Heading: Whether the state court's sentencing decisions were contrary to, or an unreasonable application of, clearly established federal law?

Text: Mr. House also maintains that we should grant habeas relief because the state court's sentencing decisions were contrary to, or involved an unreasonable application of, clearly established federal due process rules. First, Mr. House contends that New Mexico Court of Appeals's interpretation of New Mexico's vehicular homicide statute, N.M. STAT. ANN. § 66-8-101, [15] was contrary to and involved an unreasonable application of clearly established federal law. Mr. House argues that the New Mexico Court of Appeals committed constitutional error in failing to apply the rule of lenity in assessing the legal propriety of his sentence under the vehicular homicide statute because that statute is ambiguous on the question of whether DWI-related offenses should be deemed more serious than those committed through reckless driving, and does not contain a preference for one alternative ground for conviction over the other. Aplt. Op. Br. at 53-54. More specifically, he contends that the New Mexico Court of Appeals unreasonably applied clearly established federal due process principles in upholding the trial court's decision to vacate the reckless-driving counts while retaining the DWI-related convictions. Second, Mr. House attacks the New Mexico Court of Appeals's ruling regarding the use of the recidivist sentencing provision of N.M. STAT. ANN. § 66-8-101(D). According to Mr. House, like the vehicular homicide statute, this provision is ambiguous and therefore the New Mexico Court of Appeals was obliged, under clearly established federal law, to employ the rule of lenity and failed to do so. We reject both arguments. [A]mbiguity concerning the ambit of criminal statutes should be resolved in favor of lenity. United States v. Bass, 404 U.S. 336, 347, 92 S.Ct. 515, 30 L.Ed.2d 488 (1971) (internal quotation marks omitted) (quoting Rewis v.

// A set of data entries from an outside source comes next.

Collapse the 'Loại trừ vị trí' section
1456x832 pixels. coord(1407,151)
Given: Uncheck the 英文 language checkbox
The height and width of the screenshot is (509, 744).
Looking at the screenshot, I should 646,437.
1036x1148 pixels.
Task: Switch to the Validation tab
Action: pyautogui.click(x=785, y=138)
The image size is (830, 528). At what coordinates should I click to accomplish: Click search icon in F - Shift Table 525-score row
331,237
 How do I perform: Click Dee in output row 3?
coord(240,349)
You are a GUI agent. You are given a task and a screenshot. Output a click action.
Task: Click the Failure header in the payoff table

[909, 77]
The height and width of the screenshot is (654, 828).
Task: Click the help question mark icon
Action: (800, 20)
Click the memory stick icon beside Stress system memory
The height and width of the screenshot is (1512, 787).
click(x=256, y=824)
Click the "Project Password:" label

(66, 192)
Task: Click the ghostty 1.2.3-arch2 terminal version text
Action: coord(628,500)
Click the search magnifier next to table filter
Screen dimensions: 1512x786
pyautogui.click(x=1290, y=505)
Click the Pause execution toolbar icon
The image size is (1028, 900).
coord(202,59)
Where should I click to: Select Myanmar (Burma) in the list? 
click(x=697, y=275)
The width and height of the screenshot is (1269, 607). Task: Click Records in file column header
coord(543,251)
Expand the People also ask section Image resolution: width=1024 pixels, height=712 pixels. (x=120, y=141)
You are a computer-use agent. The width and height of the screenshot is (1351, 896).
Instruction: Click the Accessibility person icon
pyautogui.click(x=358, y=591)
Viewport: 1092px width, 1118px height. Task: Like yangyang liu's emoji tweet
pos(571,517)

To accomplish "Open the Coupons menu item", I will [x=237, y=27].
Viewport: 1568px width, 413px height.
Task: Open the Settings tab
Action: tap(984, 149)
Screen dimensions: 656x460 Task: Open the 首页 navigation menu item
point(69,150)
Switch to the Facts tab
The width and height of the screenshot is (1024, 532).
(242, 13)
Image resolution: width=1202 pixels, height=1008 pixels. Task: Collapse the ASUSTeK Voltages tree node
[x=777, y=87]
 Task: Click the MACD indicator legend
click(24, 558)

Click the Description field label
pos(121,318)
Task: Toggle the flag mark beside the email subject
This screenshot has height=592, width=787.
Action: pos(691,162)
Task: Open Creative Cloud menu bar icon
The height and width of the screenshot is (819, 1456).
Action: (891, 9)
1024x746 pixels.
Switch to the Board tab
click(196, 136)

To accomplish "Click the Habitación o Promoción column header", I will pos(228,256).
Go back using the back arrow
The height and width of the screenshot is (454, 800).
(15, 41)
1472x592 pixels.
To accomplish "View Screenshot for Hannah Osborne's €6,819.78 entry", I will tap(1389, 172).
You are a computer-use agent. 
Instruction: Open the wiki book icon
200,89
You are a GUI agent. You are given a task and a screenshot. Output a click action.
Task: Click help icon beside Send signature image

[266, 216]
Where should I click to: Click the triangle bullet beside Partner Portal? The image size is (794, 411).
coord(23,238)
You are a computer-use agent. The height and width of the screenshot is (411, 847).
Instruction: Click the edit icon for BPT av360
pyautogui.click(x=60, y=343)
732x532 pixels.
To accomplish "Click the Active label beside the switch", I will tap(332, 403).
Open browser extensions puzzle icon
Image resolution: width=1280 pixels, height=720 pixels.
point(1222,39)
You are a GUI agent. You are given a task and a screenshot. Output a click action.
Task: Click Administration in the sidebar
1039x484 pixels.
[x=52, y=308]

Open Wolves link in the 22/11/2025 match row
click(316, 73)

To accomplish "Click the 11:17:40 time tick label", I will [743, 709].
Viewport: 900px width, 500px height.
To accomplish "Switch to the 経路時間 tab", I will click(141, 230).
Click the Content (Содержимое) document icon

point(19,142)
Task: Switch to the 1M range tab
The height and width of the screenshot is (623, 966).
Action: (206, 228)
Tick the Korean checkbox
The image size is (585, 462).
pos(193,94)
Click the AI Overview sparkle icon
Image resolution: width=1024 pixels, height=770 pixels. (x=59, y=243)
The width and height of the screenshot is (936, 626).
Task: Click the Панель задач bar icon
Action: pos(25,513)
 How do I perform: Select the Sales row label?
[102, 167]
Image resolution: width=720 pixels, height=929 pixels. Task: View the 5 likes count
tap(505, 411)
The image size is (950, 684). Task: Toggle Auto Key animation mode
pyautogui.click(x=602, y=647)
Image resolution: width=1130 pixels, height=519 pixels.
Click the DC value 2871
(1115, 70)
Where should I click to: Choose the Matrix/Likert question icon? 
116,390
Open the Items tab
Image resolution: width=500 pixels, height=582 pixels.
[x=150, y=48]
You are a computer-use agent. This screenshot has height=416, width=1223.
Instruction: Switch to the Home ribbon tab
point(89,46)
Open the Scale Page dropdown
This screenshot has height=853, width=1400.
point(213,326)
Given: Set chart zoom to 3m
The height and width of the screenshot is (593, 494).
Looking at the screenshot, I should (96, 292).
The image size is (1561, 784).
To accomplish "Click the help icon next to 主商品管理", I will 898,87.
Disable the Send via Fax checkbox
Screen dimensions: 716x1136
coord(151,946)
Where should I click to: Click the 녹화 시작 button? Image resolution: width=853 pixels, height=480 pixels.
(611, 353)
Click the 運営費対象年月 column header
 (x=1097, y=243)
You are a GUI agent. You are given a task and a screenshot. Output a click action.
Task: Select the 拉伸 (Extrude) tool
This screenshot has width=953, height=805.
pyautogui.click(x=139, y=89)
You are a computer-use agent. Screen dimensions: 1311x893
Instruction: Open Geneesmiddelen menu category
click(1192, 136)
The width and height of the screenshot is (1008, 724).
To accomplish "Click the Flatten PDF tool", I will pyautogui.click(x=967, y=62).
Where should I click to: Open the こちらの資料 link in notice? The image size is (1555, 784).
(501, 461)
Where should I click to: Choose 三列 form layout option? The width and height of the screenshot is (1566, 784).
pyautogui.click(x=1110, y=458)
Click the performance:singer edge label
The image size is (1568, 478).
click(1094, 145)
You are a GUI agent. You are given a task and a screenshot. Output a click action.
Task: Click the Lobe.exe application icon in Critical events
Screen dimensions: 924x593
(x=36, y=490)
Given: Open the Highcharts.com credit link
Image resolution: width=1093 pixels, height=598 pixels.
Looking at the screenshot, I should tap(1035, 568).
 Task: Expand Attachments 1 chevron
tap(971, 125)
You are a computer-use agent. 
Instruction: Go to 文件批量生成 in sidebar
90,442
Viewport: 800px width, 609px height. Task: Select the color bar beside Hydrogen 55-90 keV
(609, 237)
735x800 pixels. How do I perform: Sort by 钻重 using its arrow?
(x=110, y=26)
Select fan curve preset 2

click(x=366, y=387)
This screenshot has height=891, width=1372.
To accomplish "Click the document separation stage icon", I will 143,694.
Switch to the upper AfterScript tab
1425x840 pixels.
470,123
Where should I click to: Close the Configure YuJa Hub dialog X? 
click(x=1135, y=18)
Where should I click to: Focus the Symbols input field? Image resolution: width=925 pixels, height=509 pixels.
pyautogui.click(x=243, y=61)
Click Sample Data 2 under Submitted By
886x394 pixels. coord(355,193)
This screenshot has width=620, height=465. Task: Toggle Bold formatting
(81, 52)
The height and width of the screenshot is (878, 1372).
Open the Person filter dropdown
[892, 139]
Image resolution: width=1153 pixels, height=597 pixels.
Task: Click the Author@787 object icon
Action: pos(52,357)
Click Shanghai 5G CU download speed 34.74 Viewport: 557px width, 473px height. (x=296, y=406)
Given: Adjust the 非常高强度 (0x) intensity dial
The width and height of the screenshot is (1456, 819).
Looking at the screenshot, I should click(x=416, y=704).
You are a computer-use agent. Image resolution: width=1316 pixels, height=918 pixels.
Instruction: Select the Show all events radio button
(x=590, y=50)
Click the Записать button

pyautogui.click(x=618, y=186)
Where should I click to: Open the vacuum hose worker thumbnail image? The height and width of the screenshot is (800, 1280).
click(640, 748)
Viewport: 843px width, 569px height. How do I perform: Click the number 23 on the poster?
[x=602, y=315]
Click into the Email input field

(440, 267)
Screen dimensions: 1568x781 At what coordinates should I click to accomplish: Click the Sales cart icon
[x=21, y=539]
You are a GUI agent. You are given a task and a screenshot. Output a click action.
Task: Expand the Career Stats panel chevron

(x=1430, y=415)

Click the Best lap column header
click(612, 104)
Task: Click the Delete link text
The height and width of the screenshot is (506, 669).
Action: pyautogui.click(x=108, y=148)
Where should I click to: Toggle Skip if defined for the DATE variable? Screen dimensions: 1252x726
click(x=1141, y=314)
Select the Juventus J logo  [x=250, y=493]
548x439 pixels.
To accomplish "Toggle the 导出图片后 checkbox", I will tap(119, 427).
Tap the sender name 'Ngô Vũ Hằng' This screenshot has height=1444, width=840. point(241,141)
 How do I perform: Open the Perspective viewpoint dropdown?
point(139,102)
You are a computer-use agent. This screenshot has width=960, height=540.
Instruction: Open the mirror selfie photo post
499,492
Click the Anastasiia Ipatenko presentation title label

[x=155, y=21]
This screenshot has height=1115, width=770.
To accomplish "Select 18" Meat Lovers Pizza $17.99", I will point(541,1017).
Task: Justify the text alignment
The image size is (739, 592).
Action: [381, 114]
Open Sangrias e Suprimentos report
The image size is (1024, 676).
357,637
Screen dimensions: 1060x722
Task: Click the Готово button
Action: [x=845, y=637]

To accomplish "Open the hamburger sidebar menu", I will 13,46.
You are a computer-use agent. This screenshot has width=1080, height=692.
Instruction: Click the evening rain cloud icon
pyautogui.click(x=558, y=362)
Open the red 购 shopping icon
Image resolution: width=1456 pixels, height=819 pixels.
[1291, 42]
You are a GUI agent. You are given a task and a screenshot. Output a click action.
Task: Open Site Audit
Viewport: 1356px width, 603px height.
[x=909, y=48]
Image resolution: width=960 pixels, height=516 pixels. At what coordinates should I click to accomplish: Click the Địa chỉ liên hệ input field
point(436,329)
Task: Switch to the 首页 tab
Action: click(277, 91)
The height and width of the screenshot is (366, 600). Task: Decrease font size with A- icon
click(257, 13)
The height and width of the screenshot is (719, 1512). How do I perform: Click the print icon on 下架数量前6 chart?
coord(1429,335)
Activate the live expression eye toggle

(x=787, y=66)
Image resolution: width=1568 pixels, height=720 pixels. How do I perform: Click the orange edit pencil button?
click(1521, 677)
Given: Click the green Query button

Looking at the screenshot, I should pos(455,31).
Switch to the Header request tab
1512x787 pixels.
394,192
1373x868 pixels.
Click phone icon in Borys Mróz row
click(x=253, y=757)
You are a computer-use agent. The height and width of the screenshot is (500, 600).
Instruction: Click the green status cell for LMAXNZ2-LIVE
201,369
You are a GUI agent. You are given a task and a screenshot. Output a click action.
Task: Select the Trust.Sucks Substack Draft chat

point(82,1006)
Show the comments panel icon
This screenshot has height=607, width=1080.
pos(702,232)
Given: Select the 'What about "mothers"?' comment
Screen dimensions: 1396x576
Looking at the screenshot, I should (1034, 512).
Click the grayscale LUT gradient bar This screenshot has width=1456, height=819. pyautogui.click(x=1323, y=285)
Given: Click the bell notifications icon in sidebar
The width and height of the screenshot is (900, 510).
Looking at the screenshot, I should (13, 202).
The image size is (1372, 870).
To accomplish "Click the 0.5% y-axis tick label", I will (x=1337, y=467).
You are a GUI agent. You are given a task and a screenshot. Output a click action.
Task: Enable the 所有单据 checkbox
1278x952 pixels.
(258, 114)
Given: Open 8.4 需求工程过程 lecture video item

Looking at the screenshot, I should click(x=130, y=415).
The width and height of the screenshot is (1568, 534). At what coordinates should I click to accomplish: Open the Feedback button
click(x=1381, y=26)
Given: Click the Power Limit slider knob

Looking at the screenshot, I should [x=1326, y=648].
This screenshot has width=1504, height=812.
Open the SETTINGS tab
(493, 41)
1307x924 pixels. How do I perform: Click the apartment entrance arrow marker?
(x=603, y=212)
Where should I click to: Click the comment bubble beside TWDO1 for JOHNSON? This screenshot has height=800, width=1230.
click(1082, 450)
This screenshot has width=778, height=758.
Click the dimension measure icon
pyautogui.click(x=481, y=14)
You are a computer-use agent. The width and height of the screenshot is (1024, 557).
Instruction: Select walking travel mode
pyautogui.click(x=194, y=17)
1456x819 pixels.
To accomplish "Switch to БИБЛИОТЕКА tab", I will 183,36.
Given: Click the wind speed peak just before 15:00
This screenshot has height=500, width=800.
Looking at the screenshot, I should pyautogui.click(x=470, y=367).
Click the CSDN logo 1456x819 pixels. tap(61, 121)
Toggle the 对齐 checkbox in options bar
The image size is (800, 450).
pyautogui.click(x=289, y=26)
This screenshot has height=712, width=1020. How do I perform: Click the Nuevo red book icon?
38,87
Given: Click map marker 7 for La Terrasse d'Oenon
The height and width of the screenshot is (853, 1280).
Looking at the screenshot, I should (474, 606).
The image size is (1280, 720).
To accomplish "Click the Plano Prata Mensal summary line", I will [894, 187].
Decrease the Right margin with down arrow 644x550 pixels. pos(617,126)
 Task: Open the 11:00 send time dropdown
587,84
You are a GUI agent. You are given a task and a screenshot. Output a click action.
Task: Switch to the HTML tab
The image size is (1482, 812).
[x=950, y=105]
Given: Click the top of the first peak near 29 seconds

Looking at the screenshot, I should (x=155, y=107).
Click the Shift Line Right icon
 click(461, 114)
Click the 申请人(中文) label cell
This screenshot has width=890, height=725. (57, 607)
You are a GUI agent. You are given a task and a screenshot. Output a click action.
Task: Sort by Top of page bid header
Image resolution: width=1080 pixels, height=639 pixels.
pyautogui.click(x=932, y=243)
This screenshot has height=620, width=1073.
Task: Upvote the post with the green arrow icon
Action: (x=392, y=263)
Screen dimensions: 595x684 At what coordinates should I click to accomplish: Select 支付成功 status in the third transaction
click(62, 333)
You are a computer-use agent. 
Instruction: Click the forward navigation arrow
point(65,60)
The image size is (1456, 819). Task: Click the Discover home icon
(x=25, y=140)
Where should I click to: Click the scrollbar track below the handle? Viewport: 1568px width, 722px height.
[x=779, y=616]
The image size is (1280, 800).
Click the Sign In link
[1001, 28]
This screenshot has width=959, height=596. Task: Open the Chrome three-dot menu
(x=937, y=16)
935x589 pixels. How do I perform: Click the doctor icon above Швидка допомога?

United States, 401 U.S. 808, 812, 91 S.Ct. 1056, 28 L.Ed.2d 493 (1971)). The rule of lenity applies when a statute is so ambiguous that reasonable doubt persists about a statute's intended scope even after resort to the language and structure, legislative history, and motivating policies of the statute. Moskal v. United States, 498 U.S. 103, 108, 111 S.Ct. 461, 112 L.Ed.2d 449 (1990) (internal quotation marks omitted) (quoting Bifulco v. United States, 447 U.S. 381, 387, 100 S.Ct. 2247, 65 L.Ed.2d 205 (1980)).